Contaminación musical? El increíble delito de estudiar piano!

Hoy una estudiante de piano se sienta en el banquillo de los acusados para responder por su "delito", que es su obligación como estudiante, por otro lado, de estudiar el piano según refiere la noticia de actualidad

Un piano emite muchos decibelios, es cierto, pero no más que una televisión o un equipo de alta fidelidad a alto volumen, lo habitual en tantas casas de vecinos-as desconsiderados y de abuelitos sordetas :). También es cierto que, si no dispones de un chalet separado, individual, no pareado, alejado, en el campo, con las leyes actuales no podría estudiarse en casa ningún instrumento musical.
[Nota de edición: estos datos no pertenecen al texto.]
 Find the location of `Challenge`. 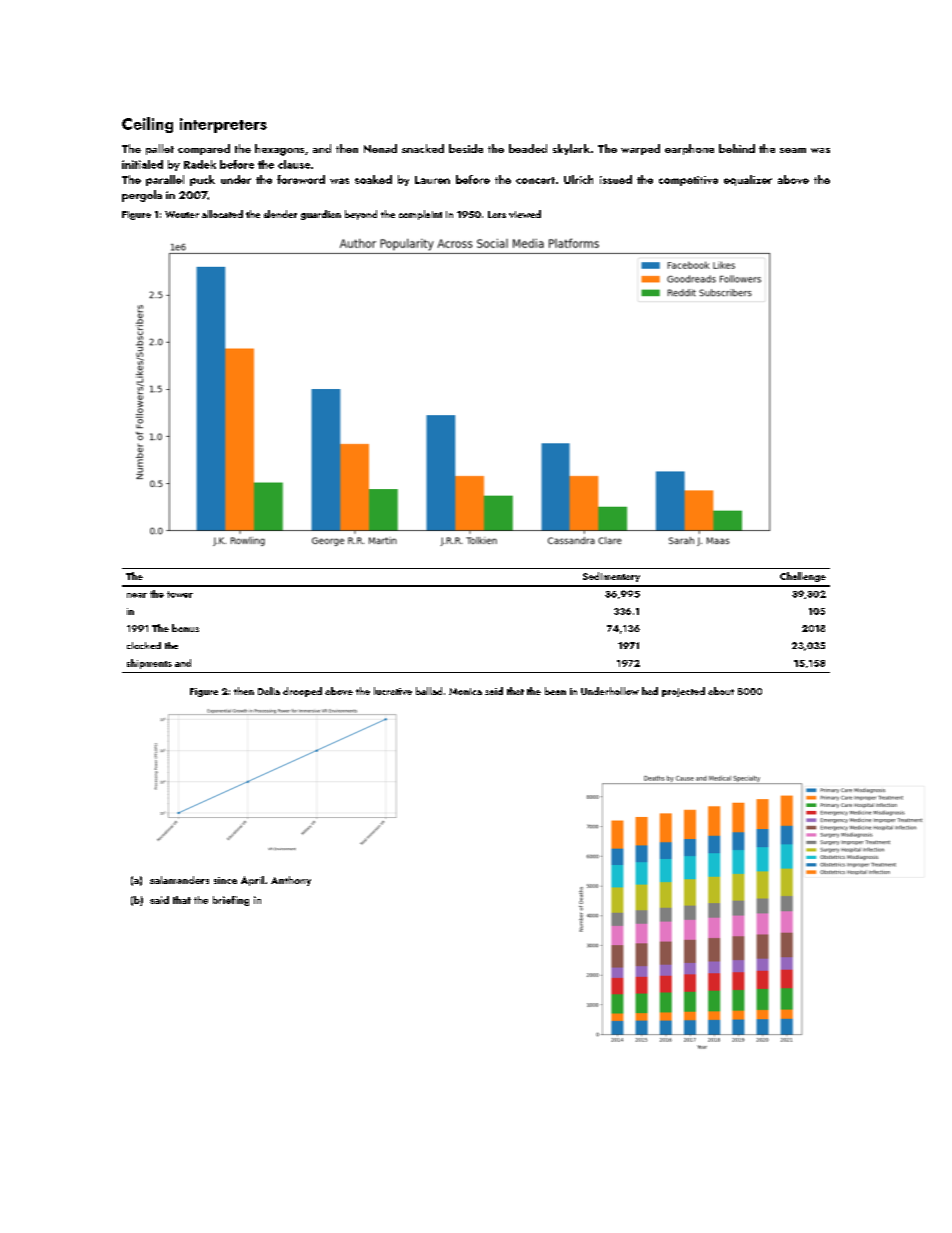

Challenge is located at coordinates (803, 577).
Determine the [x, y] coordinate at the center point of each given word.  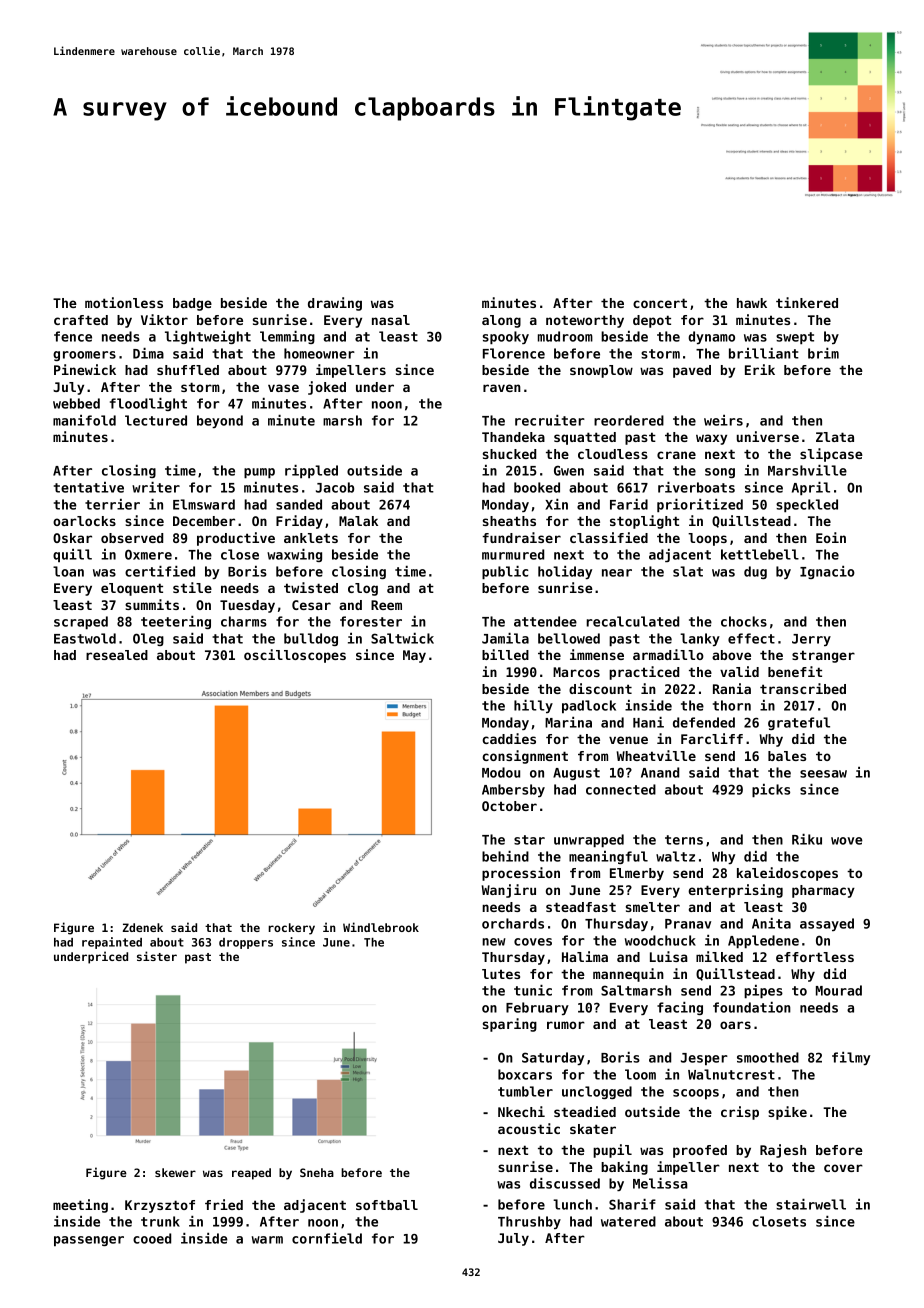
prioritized [700, 505]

Las posibles alternativas son: vivir a ser posible en un bajo (el sonido del instrumento se transmite por la vibración de las patas al suelo para los que viven en los pisos superiores hacia los inferiores, de manera que la habitación de abajo del estudiante de piano hace de especie de campana de resonancia). Los que viven en un segundo pueden molestar algo a los del primero y mucho menos a los del bajo por vía vibración a través del material, no del aire, no siendo así en los que viven en un bajo. 

Atenúa el sonido también:
poner mantas sobre el instrumento, alfombras bajo las patas, forrar las paredes de ciertos materiales (la solución barata es la de cajas de huevos no de plástico, cuya forma y material reciben la vibración y no la rebotan tanto, disminuyendo la reverberación y las posibles molestias, por cierto si no hay siete metros el fenómeno de eco, que no reverberación, es imposible físicamente). Insonorizar una habitación pequeña cuesta mucho dinero, en torno a las cinco cifras (en euros), incluyendo puertas acondicionadas. No me parece justo que se usen sistemas "silent" ya que el alumno no avanza igual al no poder escuchar los armónicos reales (sino una grabación, una imitación que nunca iguala la riqueza del sonido del piano acústico).

Viviendo como vivimos en un país como este que destaca por su alto grado de contaminación sonora, un triste record para una población, sólo queda que los políticos ofrezcan ayuda a los estudiantes para que no suceda la triste paradoja de que se enfrenten el derecho al estudio y el derecho al descanso. Si finalmente prospera la acusación todos los ciudadanos tendremos derecho a pedir indemnizaciones por la contaminación sonora producida por obras, campanas, y tantas intromisiones acústicas en nuestros hogares, tanto sonido indeseado. En un próximo post hablaré de mi caso personal.